Civilising the Barbarians

The last few weeks have been tinder-dry hot and we have closed the awning and wooden blinds against the heat and sun to keep the house cool and dark. News reports of more than a hundred fires burning across two states, a third of them out of control, pepper the days, as much a part of summer as the cricket on TV, and the hot evenings stretch out into the foreshortened nights. In these blistering days we take refuge in our city’s art galleries where the spaces are airy and air-conditioned, and rarely too crowded; and the girls can climb up and down endless stairs, ride the escalators, sit down at the café and drink babychinos while we luxuriate in a latte; and occasionally look at some art.

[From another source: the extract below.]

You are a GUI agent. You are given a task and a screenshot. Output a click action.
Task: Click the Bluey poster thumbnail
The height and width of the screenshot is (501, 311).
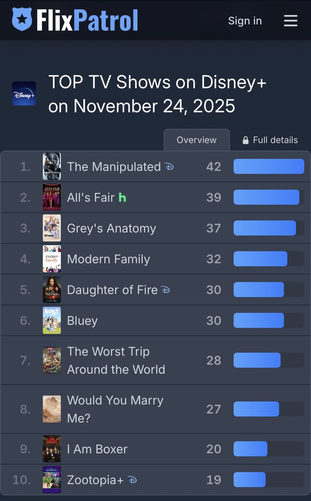point(52,320)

We spent endless days of our summer in Paris going to galleries, including six full days at the Louvre, treading almost all of its passages, as well as visiting many well-known and lesser-known of Paris’s varied cultural treasures. When Rhea and Lara were born we continued many of our favourite pastimes, including gallery-visiting, popping the babies in the pram and wheeling them around either awake or asleep. One of my friends said that she didn’t take her baby to galleries because it would be boring for him but I never found it so – even when the girls were at the age when they were running ‘off’ as opposed to running ‘around’ they still loved the open and familiar spaces and we had a gallery excursion at least weekly (two adults required). Many galleries also have children’s rooms these days to engage them. There has never seemed to be a time when Lara and Rhea haven’t enjoyed a gallery visit.

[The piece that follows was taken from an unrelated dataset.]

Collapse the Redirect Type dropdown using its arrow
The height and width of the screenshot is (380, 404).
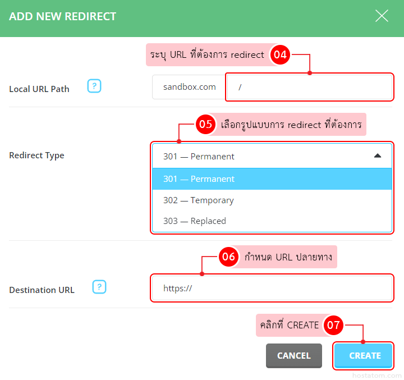(378, 156)
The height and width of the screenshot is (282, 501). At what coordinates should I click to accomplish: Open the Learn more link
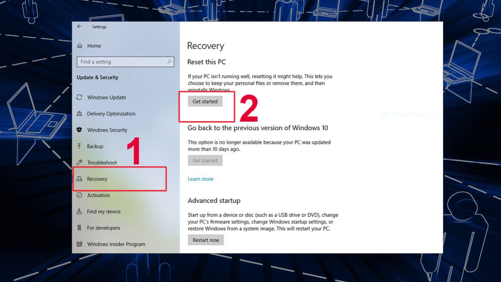click(201, 178)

Last night was a respite from the summer haze and heat with monsoonal-like rain freshening up the garden and cooling us all down. The girls’ godparents came over for dinner. They ploughed through the sheeting rain and arrived when it had eased and we had a lovely evening. We ate light potato cakes topped with smoked salmon for entrée, followed by tomatoes and parsley with clams in spaghetti and ending with mangoes with home-made mango ice-cream. We discussed the girls, work, travel, free-range eggs, the forthcoming election, the tennis and our families. Today I had my Sunday sleep-in followed by a meditative hour weeding. The weeds were joyously easy to pull out after all the rain.

After that we had a special gallery visit. As Maggie was touching down for a two-week visit from Seattle, Rhea, Lara, Steve and I went to the Toulouse-Lautrec exhibition – the girls started in their pram and then Steve and I held/managed one each. We showed them the oil-on-cardboard ladies doing their hair, the men racing their horses and the book that Lautrec had evocatively illustrated over the typing: his own copy, for his own pleasure, because the author turned down Lautrec’s offer to illustrate the forthcoming edition. We discovered the children’s room that was secreted in the exhibition space, and Steve and I took turns one in the exhibition space while the other showed the girls how shadow-puppets work; took photos of them dressing up in top hats, cat’s ears and arm-length white gloves; encouraged their drawing and leafed through a book of photos of cats slipping through tall doorways or across misty, centuries-old bridges.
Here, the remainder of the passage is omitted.